The article starts with a young man and woman falling in love and marrying, and then says years into the marriage...
The young man became Sarah, now a chatty, self-assured city councillor who lives in Cambridge. A stereotypical way of describing trans women in childhood is to say they feel like "a girl trapped in a boy's body," says Sarah, but she believes few people think at that level. "As a kid, I assumed that everybody wanted to be a girl and some people were lucky enough to be born that way. Then it very rapidly became clear that this was something that we did not talk about and it got buried very, very deep inside."
Suppression brings pain.




Only a small minority of marriages survive one partner changing sex and Sarah is no longer married to Sylvia, the woman she fell in love with when they were students. But this is only because the law forbids two women to be married.

That's cruel.

When Sarah completed her transition with gender-reassignment surgery in January 2007, she and Sylvia were compelled to divorce, despite the fact that they were very much together. So they are now civil partners instead, with a wedding album and a divorce certificate stowed away in a drawer in their house.
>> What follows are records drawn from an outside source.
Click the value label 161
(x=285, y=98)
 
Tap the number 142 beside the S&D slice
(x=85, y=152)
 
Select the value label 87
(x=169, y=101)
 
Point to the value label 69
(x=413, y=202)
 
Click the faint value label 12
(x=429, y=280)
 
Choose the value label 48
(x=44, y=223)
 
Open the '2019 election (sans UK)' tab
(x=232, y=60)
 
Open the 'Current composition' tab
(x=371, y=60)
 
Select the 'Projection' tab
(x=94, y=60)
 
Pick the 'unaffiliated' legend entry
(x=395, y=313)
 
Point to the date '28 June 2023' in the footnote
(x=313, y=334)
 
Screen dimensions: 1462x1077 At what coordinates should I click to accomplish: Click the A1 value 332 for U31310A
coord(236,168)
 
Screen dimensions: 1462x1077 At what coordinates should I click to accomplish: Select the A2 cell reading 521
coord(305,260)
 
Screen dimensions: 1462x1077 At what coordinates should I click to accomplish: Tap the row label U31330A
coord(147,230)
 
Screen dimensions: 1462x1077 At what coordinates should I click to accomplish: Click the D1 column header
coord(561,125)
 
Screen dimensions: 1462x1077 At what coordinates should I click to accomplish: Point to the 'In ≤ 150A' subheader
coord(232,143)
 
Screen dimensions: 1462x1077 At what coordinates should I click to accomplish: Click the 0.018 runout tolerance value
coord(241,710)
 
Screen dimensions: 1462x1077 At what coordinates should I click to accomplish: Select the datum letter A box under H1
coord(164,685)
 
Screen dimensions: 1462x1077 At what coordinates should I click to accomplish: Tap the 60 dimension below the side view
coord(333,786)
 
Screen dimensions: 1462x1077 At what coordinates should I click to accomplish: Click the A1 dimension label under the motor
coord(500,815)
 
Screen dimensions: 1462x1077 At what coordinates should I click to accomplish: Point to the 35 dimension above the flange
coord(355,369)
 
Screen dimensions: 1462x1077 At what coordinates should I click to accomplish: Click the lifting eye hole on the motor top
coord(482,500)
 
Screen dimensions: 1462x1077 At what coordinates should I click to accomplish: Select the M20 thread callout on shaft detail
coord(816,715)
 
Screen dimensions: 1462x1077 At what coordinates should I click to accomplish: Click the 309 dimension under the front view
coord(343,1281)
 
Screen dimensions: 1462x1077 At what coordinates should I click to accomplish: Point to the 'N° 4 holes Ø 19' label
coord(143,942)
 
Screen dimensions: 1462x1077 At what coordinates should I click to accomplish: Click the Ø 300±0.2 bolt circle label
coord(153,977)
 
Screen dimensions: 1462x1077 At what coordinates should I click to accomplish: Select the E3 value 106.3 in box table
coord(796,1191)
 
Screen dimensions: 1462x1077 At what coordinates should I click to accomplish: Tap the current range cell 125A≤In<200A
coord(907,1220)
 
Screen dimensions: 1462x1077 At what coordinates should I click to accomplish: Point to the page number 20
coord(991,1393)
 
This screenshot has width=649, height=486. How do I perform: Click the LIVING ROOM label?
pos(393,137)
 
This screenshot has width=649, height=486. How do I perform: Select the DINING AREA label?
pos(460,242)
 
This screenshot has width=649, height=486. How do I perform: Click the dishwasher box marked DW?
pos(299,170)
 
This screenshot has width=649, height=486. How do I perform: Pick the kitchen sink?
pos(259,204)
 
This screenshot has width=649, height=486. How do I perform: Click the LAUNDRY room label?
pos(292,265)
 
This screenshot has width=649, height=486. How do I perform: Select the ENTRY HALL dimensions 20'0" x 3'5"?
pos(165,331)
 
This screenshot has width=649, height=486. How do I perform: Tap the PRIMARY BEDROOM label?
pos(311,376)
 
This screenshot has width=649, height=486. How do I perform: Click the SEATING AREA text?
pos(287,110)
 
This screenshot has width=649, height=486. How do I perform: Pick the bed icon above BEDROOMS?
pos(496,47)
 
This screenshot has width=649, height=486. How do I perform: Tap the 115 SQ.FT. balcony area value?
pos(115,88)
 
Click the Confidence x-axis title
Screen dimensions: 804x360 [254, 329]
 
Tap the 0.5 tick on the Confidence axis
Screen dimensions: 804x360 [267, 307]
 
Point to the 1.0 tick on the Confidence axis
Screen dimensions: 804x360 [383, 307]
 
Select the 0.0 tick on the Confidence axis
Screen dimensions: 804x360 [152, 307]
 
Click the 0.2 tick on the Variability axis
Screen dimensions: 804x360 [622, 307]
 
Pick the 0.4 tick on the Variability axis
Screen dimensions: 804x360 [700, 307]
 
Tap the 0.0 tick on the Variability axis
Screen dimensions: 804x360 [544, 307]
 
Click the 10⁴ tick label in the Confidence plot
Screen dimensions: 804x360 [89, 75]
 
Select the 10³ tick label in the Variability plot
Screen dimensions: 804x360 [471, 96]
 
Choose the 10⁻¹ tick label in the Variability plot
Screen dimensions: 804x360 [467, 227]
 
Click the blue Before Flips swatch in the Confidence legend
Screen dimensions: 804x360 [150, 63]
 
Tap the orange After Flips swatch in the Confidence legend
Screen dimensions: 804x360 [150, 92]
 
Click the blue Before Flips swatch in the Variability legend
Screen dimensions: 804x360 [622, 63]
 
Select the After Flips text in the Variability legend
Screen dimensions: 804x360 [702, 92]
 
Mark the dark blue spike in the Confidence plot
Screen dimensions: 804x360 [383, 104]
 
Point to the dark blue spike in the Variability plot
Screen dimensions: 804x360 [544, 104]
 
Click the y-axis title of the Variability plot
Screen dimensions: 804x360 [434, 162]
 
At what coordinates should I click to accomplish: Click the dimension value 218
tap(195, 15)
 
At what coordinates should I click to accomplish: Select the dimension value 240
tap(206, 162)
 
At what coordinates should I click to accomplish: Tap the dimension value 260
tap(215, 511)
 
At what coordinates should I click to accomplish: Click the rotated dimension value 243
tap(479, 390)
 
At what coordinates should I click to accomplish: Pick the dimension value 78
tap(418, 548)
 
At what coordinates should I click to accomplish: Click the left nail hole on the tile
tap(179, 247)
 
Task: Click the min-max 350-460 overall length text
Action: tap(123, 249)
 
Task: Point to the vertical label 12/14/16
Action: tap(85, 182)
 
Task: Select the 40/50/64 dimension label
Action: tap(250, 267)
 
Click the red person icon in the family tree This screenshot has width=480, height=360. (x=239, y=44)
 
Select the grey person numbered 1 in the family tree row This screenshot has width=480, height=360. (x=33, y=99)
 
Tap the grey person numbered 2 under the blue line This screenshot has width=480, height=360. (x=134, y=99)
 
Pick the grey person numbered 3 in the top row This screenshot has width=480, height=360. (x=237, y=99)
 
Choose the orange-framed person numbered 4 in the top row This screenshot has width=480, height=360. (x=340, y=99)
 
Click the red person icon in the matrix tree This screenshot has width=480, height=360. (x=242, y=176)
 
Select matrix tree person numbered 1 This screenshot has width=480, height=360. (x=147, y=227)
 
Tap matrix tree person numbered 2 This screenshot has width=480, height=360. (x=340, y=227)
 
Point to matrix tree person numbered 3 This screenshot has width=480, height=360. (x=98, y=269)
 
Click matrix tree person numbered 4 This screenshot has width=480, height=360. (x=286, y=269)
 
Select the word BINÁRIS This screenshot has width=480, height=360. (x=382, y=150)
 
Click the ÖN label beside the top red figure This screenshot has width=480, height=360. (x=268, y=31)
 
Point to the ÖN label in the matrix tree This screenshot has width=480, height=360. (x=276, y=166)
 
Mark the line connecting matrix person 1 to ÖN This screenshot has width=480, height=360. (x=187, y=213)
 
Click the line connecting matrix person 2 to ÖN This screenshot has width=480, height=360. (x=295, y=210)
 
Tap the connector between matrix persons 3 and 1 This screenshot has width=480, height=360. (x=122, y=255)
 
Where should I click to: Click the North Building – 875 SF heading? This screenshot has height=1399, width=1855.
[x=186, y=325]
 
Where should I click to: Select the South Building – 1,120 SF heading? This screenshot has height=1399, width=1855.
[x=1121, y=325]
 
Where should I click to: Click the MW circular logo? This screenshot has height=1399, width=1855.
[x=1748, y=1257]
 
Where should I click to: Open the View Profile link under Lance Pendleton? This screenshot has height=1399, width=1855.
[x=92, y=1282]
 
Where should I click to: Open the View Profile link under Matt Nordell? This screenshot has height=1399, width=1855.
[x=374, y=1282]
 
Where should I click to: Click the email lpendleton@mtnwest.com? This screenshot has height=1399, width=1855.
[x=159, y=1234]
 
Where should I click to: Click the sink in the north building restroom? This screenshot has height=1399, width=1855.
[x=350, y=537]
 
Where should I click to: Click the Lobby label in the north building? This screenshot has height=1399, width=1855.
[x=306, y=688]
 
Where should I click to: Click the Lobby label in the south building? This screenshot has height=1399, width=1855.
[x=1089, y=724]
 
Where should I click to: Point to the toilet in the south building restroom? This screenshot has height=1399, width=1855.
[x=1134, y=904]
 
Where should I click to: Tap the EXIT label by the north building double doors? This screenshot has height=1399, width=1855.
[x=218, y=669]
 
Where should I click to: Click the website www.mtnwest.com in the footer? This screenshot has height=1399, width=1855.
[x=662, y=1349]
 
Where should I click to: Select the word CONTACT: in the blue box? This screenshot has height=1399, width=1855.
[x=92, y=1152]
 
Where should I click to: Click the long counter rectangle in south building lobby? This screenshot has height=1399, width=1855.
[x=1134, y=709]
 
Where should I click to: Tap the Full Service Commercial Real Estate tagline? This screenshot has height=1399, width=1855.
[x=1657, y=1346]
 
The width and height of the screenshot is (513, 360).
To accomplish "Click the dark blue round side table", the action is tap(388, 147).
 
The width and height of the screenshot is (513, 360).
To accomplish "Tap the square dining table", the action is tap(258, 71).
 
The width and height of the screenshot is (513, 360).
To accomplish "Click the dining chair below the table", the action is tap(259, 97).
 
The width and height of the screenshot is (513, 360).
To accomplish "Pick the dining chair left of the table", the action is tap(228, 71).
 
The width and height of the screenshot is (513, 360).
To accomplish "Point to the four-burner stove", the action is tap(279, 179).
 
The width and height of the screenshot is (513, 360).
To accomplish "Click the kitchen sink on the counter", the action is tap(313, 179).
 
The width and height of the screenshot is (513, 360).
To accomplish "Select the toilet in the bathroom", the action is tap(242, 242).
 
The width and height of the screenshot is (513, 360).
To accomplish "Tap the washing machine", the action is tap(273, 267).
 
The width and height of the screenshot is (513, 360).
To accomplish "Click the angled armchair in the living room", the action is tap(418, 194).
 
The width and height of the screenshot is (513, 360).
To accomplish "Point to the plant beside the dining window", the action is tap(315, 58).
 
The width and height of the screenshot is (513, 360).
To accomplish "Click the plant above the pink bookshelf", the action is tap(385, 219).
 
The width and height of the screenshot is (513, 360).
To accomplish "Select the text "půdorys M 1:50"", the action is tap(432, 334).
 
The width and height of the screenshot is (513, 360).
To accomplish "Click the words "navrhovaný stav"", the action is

At best, that's good for a pained chuckle. But it is very insulting.
Sylvia and Sarah hope to remarry when the marriage (same-sex couples) bill becomes law, but their original marriage can never be restored in the eyes of the law. "When the registrar pronounced us civil partners it felt like the state was kicking us in the teeth," adds Sarah.
We can't change the past, but we can be damn sure to make the future better.

The article goes on to explain how they met Zoe O'Connell, a another trans woman. Here's how the relationship became polyamorous...

Some months later, Sarah and Zoe went to Brighton again to support a mutual friend's surgery and this time shared a twin-bedded hotel room. "There was sexual tension in the room," remembers Sarah, laughing. Sarah and Zoe were falling in love.

Feeling increasingly stressed about their feelings, Sarah, Zoe and Sylvia sat down to talk and, together, they "renegotiated the bounds of the existing relationship," as Sarah puts it.
Soon afterwards, Zoe moved into Sarah and Sylvia's house. At first, they tried sleeping together in a big bed but the person in the middle was always very uncomfortable. Now Zoe has her own room and often sleeps there, although the three all move between bedrooms.
How does being a triad work for them?
Isn't three fundamentally an awkward number? "It can be really handy," says Sylvia. "If two of us are massively disagreeing about whether to do something around the house, we can have someone to break the deadlock. As long as you're careful enough so it doesn't end up with two people picking on one."

"We're all adult enough not to do that," adds Sarah.

Their relationship is a "triangle" (a "V-shaped" polyamorous relationship in which not all three members of the relationship are connected would be more tricky, they say), and they share many passions.
There's a lot more to the article; click through to read everything. Much thanks to The Guardian and to Barkham, and much thanks to the triad for having the courage to speak up and be featured. They are another example of why the limited same-gender freedom to marry, while a good step, is not enough. Full marriage equality is needed, so that an adult is free to marry any and all consenting adults.